OERC rejects Tata Power plea on review of CESU order

The commission while vesting CESU employees with TPCODL has given full protection to their services so that they will in no way be inferior to the existing service conditions.
For representational purposes ( File photo | EPS)
For representational purposes ( File photo | EPS)

BHUBANESWAR: The Odisha Electricity Regulatory Commission (OERC) has dismissed the petition filed by Tata Power seeking review of its May 26, 2020 order vesting the management of the erstwhile Central Electricity Supply Utility (CESU) to TPCODL.“If a party is aggrieved of a judgment, it must approach the higher court but entertaining a review to re-consider the case would amount to exceeding its jurisdiction, conferred under the limited jurisdiction for the purpose of review,” the commission said.

The Tata Power Company Limited (TPCL) has sought review of the vesting order shortly after taking over the management of CESU. The petitioner had raised objections to almost all the points it had agreed upon for takeover of the utility that has now been renamed as Tata Power Central Odisha Distribution Limited (TPCODL).

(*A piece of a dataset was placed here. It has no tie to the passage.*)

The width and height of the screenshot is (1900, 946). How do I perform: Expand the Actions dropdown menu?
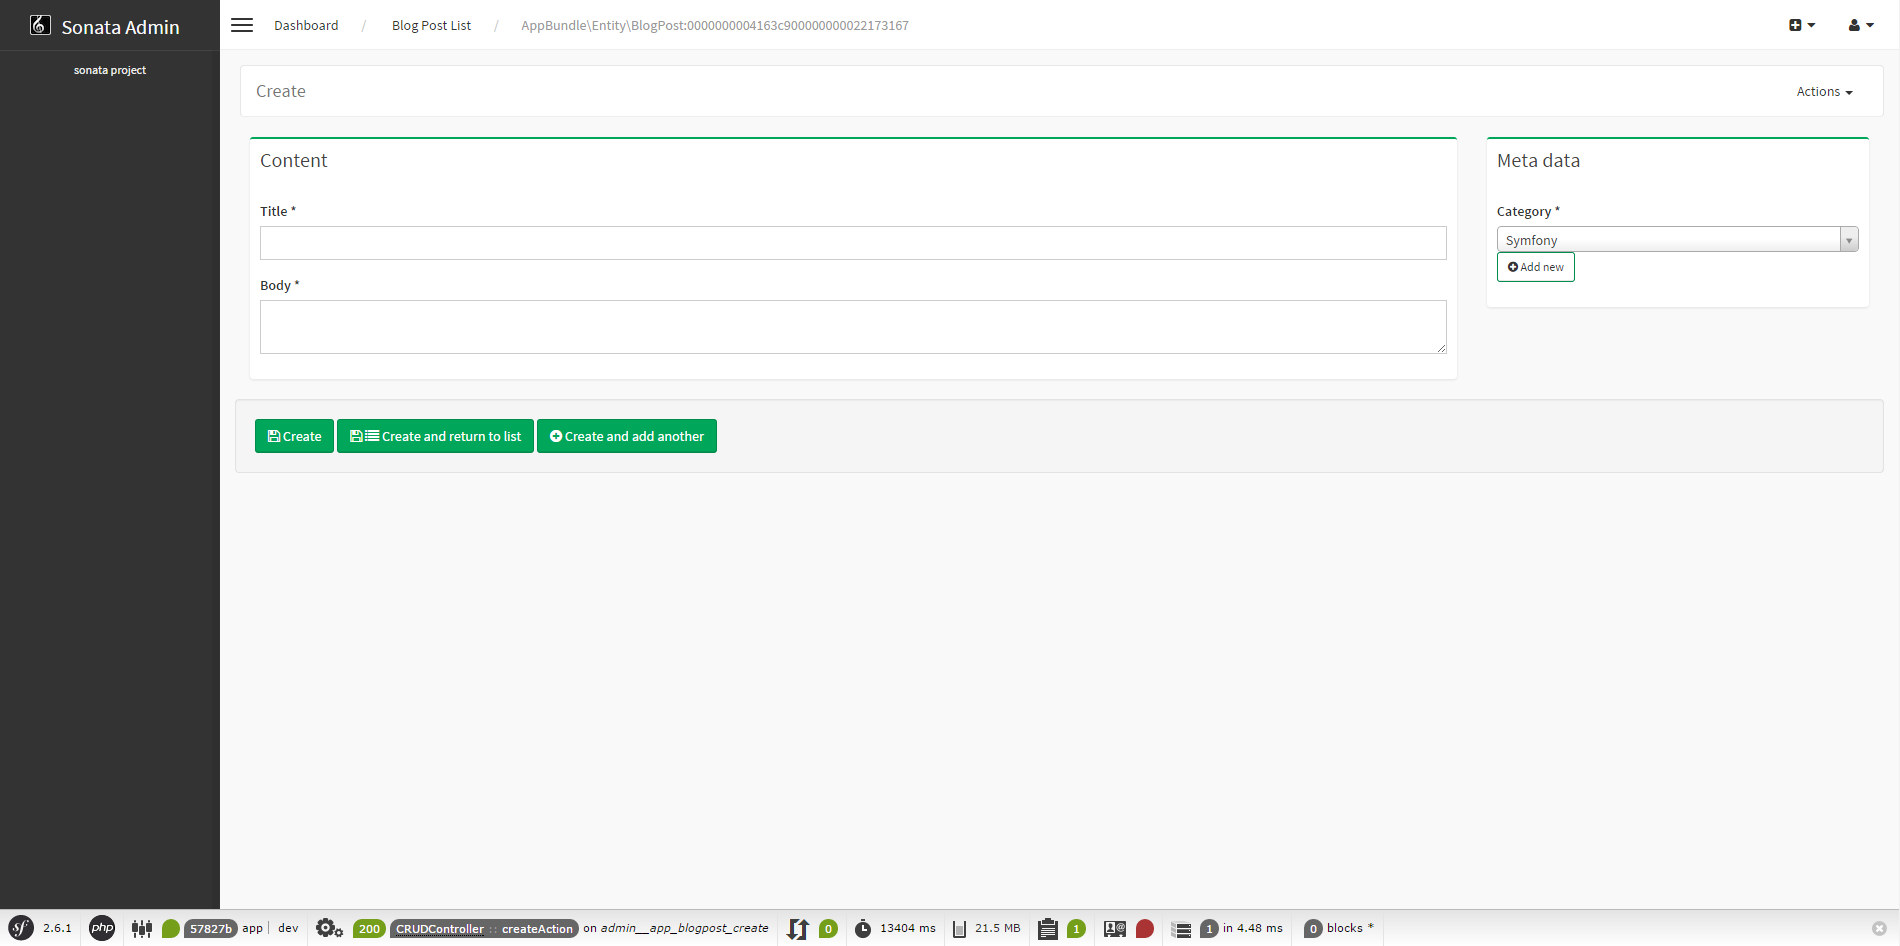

The petitioner had objected to the imposition of obligation to provide security in the form of corporate guarantee to secure the bulk supply price (BSP) bill of State-owned Gridco and transmission charges of OPTCL. The commission while vesting CESU employees with TPCODL has given full protection to their services so that they will in no way be inferior to the existing service conditions.

Demanding more operational flexibility to ensure efficiency in operation and staff deployment, TPCODL had contended that such conditions in the vesting order is not just arbitrary and unfair but is also likely to expose the petitioner to expensive and unnecessary litigation because of the vague and subjective nature of such direction.

TCPL has also objected to the aggregated technical and commercial (AT&C) loss trajectory for five years for tariff determination and linked the same to the performance of the company. The other objections raised by the company included transfer of the additional serviceable liabilities to TPCODL, transfer of unfunded employee liabilities and restrictions on use of fixed deposits. 

“We observe that TPCL has sought review of the order mainly on the grounds which are based on assumptions, surmises and conjectures. The petition mainly relies on perceived grounds that the vesting order is inequitable, unjust, unreasonable, arbitrary, in violation of principles of natural justice or contrary to the Act and Regulations as well as the conditions of the license,” the order said. Since there is no merit in the review petition, it is dismissed as devoid of merit, the commission said.